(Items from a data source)

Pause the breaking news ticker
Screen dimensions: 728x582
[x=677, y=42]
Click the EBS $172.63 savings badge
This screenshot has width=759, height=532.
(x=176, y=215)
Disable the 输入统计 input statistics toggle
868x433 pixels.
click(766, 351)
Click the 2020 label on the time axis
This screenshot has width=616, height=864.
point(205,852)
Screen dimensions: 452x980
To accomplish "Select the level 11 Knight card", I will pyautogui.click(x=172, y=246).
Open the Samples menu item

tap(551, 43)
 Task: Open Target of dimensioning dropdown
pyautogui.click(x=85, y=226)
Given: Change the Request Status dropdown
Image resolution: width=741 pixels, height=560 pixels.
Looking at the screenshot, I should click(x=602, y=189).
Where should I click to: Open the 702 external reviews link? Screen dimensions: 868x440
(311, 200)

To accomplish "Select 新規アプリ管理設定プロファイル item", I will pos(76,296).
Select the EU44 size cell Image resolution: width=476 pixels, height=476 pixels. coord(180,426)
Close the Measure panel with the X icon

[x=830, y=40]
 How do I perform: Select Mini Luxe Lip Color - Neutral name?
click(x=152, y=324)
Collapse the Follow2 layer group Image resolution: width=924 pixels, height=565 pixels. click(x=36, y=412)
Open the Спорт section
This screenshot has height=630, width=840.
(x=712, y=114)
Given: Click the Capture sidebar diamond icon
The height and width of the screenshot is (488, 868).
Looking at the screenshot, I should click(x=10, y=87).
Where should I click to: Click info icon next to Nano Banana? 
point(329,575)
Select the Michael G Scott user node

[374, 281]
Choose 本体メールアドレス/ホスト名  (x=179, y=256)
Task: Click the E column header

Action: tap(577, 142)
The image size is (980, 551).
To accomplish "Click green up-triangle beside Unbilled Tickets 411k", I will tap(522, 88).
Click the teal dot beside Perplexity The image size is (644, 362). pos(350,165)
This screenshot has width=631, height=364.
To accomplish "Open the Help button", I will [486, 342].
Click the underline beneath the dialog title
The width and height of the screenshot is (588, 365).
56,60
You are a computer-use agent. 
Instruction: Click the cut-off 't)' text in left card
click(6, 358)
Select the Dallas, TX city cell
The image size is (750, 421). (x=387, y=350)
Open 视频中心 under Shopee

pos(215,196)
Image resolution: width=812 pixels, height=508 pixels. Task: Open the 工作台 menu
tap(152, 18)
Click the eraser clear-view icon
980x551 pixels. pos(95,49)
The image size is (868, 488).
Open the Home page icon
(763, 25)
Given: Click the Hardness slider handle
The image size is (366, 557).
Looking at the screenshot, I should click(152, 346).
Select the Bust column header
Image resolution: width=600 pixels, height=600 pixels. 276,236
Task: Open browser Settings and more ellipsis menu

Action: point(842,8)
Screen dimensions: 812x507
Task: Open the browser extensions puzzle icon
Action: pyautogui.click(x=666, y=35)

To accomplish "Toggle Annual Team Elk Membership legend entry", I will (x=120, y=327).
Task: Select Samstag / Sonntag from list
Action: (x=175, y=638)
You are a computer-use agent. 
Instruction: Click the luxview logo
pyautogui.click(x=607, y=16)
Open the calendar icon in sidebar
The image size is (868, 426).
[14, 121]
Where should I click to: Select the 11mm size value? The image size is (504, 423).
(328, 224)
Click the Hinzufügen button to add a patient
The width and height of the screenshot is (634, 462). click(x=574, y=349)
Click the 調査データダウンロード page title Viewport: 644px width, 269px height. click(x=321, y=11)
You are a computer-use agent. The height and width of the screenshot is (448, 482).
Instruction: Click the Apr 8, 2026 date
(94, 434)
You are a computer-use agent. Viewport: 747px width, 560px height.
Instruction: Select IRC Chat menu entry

=== DIRECTION ===
Arrange all the entries above as a numbered list with one line per item, leaving out any blank lines.

=== RESULT ===
1. Pause the breaking news ticker
2. Screen dimensions: 728x582
3. [x=677, y=42]
4. Click the EBS $172.63 savings badge
5. This screenshot has width=759, height=532.
6. (x=176, y=215)
7. Disable the 输入统计 input statistics toggle
8. 868x433 pixels.
9. click(766, 351)
10. Click the 2020 label on the time axis
11. This screenshot has width=616, height=864.
12. point(205,852)
13. Screen dimensions: 452x980
14. To accomplish "Select the level 11 Knight card", I will pyautogui.click(x=172, y=246).
15. Open the Samples menu item
16. tap(551, 43)
17.  Task: Open Target of dimensioning dropdown
18. pyautogui.click(x=85, y=226)
19. Given: Change the Request Status dropdown
20. Image resolution: width=741 pixels, height=560 pixels.
21. Looking at the screenshot, I should click(x=602, y=189).
22. Where should I click to: Open the 702 external reviews link? Screen dimensions: 868x440
23. (311, 200)
24. To accomplish "Select 新規アプリ管理設定プロファイル item", I will pos(76,296).
25. Select the EU44 size cell Image resolution: width=476 pixels, height=476 pixels. coord(180,426)
26. Close the Measure panel with the X icon
27. [x=830, y=40]
28.  How do I perform: Select Mini Luxe Lip Color - Neutral name?
29. click(x=152, y=324)
30. Collapse the Follow2 layer group Image resolution: width=924 pixels, height=565 pixels. click(x=36, y=412)
31. Open the Спорт section
32. This screenshot has height=630, width=840.
33. (x=712, y=114)
34. Given: Click the Capture sidebar diamond icon
35. The height and width of the screenshot is (488, 868).
36. Looking at the screenshot, I should click(x=10, y=87).
37. Where should I click to: Click info icon next to Nano Banana? 
38. point(329,575)
39. Select the Michael G Scott user node
40. [374, 281]
41. Choose 本体メールアドレス/ホスト名  (x=179, y=256)
42. Task: Click the E column header
43. Action: tap(577, 142)
44. The image size is (980, 551).
45. To accomplish "Click green up-triangle beside Unbilled Tickets 411k", I will tap(522, 88).
46. Click the teal dot beside Perplexity The image size is (644, 362). pos(350,165)
47. This screenshot has width=631, height=364.
48. To accomplish "Open the Help button", I will [486, 342].
49. Click the underline beneath the dialog title
50. The width and height of the screenshot is (588, 365).
51. 56,60
52. You are a computer-use agent. 
53. Instruction: Click the cut-off 't)' text in left card
54. click(6, 358)
55. Select the Dallas, TX city cell
56. The image size is (750, 421). (x=387, y=350)
57. Open 视频中心 under Shopee
58. pos(215,196)
59. Image resolution: width=812 pixels, height=508 pixels. Task: Open the 工作台 menu
60. tap(152, 18)
61. Click the eraser clear-view icon
62. 980x551 pixels. pos(95,49)
63. The image size is (868, 488).
64. Open the Home page icon
65. (763, 25)
66. Given: Click the Hardness slider handle
67. The image size is (366, 557).
68. Looking at the screenshot, I should click(152, 346).
69. Select the Bust column header
70. Image resolution: width=600 pixels, height=600 pixels. 276,236
71. Task: Open browser Settings and more ellipsis menu
72. Action: point(842,8)
73. Screen dimensions: 812x507
74. Task: Open the browser extensions puzzle icon
75. Action: pyautogui.click(x=666, y=35)
76. To accomplish "Toggle Annual Team Elk Membership legend entry", I will (x=120, y=327).
77. Task: Select Samstag / Sonntag from list
78. Action: (x=175, y=638)
79. You are a computer-use agent. 
80. Instruction: Click the luxview logo
81. pyautogui.click(x=607, y=16)
82. Open the calendar icon in sidebar
83. The image size is (868, 426).
84. [14, 121]
85. Where should I click to: Select the 11mm size value? The image size is (504, 423).
86. (328, 224)
87. Click the Hinzufügen button to add a patient
88. The width and height of the screenshot is (634, 462). click(x=574, y=349)
89. Click the 調査データダウンロード page title Viewport: 644px width, 269px height. click(x=321, y=11)
90. You are a computer-use agent. The height and width of the screenshot is (448, 482).
91. Instruction: Click the Apr 8, 2026 date
92. (94, 434)
93. You are a computer-use agent. Viewport: 747px width, 560px height.
94. Instruction: Select IRC Chat menu entry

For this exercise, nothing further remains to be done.